## PROBLEM TO SOLVE
Write out all of the data again, exactly as it reads.

[Stored records]
────

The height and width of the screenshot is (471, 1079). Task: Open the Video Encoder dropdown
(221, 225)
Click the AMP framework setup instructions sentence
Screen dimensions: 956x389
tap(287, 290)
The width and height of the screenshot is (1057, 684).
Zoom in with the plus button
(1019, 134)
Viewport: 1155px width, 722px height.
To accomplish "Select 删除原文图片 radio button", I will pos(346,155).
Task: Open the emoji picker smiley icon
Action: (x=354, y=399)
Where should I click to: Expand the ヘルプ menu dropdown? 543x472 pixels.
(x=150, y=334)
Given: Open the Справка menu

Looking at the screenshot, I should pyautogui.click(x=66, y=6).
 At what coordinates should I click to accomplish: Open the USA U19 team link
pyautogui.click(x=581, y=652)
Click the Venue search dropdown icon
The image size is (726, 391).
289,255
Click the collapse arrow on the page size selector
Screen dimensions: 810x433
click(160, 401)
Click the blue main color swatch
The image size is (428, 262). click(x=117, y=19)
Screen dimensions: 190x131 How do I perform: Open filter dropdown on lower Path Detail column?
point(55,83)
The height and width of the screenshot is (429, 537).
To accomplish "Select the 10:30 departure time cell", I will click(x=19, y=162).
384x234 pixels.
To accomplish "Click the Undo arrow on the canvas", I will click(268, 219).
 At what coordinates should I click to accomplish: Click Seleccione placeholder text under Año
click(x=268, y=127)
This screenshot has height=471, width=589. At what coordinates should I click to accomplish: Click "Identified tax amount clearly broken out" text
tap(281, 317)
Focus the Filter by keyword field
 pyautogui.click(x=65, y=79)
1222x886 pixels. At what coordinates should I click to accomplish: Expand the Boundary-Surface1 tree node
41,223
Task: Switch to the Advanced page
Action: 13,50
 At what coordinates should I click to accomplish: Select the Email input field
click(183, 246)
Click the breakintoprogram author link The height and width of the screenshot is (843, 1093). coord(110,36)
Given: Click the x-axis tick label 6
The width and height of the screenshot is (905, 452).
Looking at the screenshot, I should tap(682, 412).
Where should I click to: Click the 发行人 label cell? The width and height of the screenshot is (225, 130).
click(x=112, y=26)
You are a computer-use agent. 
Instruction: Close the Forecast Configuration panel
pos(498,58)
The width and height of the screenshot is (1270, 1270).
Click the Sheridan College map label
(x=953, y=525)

────

## ANSWER SPACE
The height and width of the screenshot is (471, 1079). Task: Open the Video Encoder dropdown
(221, 225)
Click the AMP framework setup instructions sentence
Screen dimensions: 956x389
tap(287, 290)
The width and height of the screenshot is (1057, 684).
Zoom in with the plus button
(1019, 134)
Viewport: 1155px width, 722px height.
To accomplish "Select 删除原文图片 radio button", I will pos(346,155).
Task: Open the emoji picker smiley icon
Action: (x=354, y=399)
Where should I click to: Expand the ヘルプ menu dropdown? 543x472 pixels.
(x=150, y=334)
Given: Open the Справка menu

Looking at the screenshot, I should pyautogui.click(x=66, y=6).
 At what coordinates should I click to accomplish: Open the USA U19 team link
pyautogui.click(x=581, y=652)
Click the Venue search dropdown icon
The image size is (726, 391).
289,255
Click the collapse arrow on the page size selector
Screen dimensions: 810x433
click(160, 401)
Click the blue main color swatch
The image size is (428, 262). click(x=117, y=19)
Screen dimensions: 190x131 How do I perform: Open filter dropdown on lower Path Detail column?
point(55,83)
The height and width of the screenshot is (429, 537).
To accomplish "Select the 10:30 departure time cell", I will click(x=19, y=162).
384x234 pixels.
To accomplish "Click the Undo arrow on the canvas", I will click(268, 219).
 At what coordinates should I click to accomplish: Click Seleccione placeholder text under Año
click(x=268, y=127)
This screenshot has height=471, width=589. At what coordinates should I click to accomplish: Click "Identified tax amount clearly broken out" text
tap(281, 317)
Focus the Filter by keyword field
 pyautogui.click(x=65, y=79)
1222x886 pixels. At what coordinates should I click to accomplish: Expand the Boundary-Surface1 tree node
41,223
Task: Switch to the Advanced page
Action: 13,50
 At what coordinates should I click to accomplish: Select the Email input field
click(183, 246)
Click the breakintoprogram author link The height and width of the screenshot is (843, 1093). coord(110,36)
Given: Click the x-axis tick label 6
The width and height of the screenshot is (905, 452).
Looking at the screenshot, I should tap(682, 412).
Where should I click to: Click the 发行人 label cell? The width and height of the screenshot is (225, 130).
click(x=112, y=26)
You are a computer-use agent. 
Instruction: Close the Forecast Configuration panel
pos(498,58)
The width and height of the screenshot is (1270, 1270).
Click the Sheridan College map label
(x=953, y=525)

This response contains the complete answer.